Feyzioğlu, olağanüstü dönemin geçtiğini, yargının güvenilir hale gelmesi, her türlü sistemin konuşulması gerektiğini kaydederek, şöyle devam etti:
"Bugünkü sistem ile zordur çünkü elin devlet adamı çıkar benim Cumhurbaşkanıma, benim İçişleri, Adalet Bakanıma haddini bilmeden posta koymaya kalkar. Birileri burada sevinebilir. Biz buna sevinenlerden olmayız. 'Bizim Cumhurbaşkanımıza, bakanımıza yurt dışından bir saldırı varsa o devletimize saldırıdır.' deriz. Arkasında kenetleniriz fakat buna malzeme veren sistemi değiştirmeliyiz. Bunu birebir Sayın Cumhurbaşkanımıza anlatmaya eğer hazırlarsa hazır olduğumu söylüyorum."
Türkiye'de 17-25 Aralık ve 15 Temmuz sürecinde, kritik bir süreç olduğu dönemlerde her zaman dik durduklarını vurgulayan Feyzioğlu, şunları söyledi:
"İyi hukukçu yetiştirmemiz lazım. İyi hukukçularımız olmazsa başarılı olamayız. Sayın Adalet Bakanı, Yargıtay ve YÖK Başkanı ile çok yakın bir çalışma içerisindeyiz. İnşallah, hukuk eğitim öğretiminin kalitesini artıracak, mezunların ölçülük derecesini sağlayacak bir sınav sisteminin de içerisinde bulunduğu yargı reformlarının içinde milletimize armağan edilecektir. Sayın Bakanımız ile yakın ilişki içerisindeyiz."
Feyzioğlu ayrıca, "Son sözüm devlet ayrıdır, hükümet ayrıdır. Hükümeti eleştirdiğimizde devlete laf söylediğimiz anlaşılmasın. Devleti koruduğumuzda bir siyasi partiyi koruduğumuz muamelesi yapılmasın. Biz siyasi partilerin üstünde Türkiye Cumhuriyeti ve hukukun tarafı olmaya, ne kadar ateş altında olsak da devam edeceğiz." dedi.
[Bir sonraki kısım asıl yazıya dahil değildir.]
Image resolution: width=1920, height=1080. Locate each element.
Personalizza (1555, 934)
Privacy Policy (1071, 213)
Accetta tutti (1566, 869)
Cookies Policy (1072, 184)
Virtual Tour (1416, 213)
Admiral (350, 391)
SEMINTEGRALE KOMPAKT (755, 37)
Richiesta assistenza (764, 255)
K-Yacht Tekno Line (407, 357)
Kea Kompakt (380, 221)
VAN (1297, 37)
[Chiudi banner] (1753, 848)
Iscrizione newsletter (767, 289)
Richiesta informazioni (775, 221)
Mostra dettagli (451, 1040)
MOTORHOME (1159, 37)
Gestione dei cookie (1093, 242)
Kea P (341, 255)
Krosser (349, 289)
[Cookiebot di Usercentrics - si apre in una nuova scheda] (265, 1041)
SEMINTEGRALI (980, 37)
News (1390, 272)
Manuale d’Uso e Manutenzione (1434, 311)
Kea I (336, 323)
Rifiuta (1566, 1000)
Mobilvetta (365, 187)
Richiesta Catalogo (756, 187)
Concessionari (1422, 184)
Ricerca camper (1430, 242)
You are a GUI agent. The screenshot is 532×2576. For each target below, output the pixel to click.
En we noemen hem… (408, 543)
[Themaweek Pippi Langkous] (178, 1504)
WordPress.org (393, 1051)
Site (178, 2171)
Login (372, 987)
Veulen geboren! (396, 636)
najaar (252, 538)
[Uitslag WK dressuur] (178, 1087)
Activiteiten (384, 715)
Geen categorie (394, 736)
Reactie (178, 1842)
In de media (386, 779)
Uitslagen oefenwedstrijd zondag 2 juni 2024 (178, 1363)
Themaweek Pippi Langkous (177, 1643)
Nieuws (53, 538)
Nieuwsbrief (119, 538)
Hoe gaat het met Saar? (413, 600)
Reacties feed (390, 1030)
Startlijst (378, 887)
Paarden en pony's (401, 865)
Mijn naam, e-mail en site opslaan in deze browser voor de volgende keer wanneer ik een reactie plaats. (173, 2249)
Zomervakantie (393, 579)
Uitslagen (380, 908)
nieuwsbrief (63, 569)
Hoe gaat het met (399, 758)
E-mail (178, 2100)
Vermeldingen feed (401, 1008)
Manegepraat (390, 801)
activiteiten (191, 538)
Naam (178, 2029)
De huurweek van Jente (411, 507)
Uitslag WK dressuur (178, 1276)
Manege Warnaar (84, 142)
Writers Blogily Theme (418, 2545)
Rize Barosu avukatlarından Fatih Temizkan'ın, "FETÖ mücadelesini nasıl değerlendiriyorsunuz?" şeklindeki sorusu üzerine Feyzioğlu, yargılamanın çok hassas yapılması gerektiğini ve mağdurlar oluşturmadan, FETÖ ve PKK'lıların mağdurlar üzerinden propaganda yapmasının önüne geçilmesi gerektiğini kaydetti.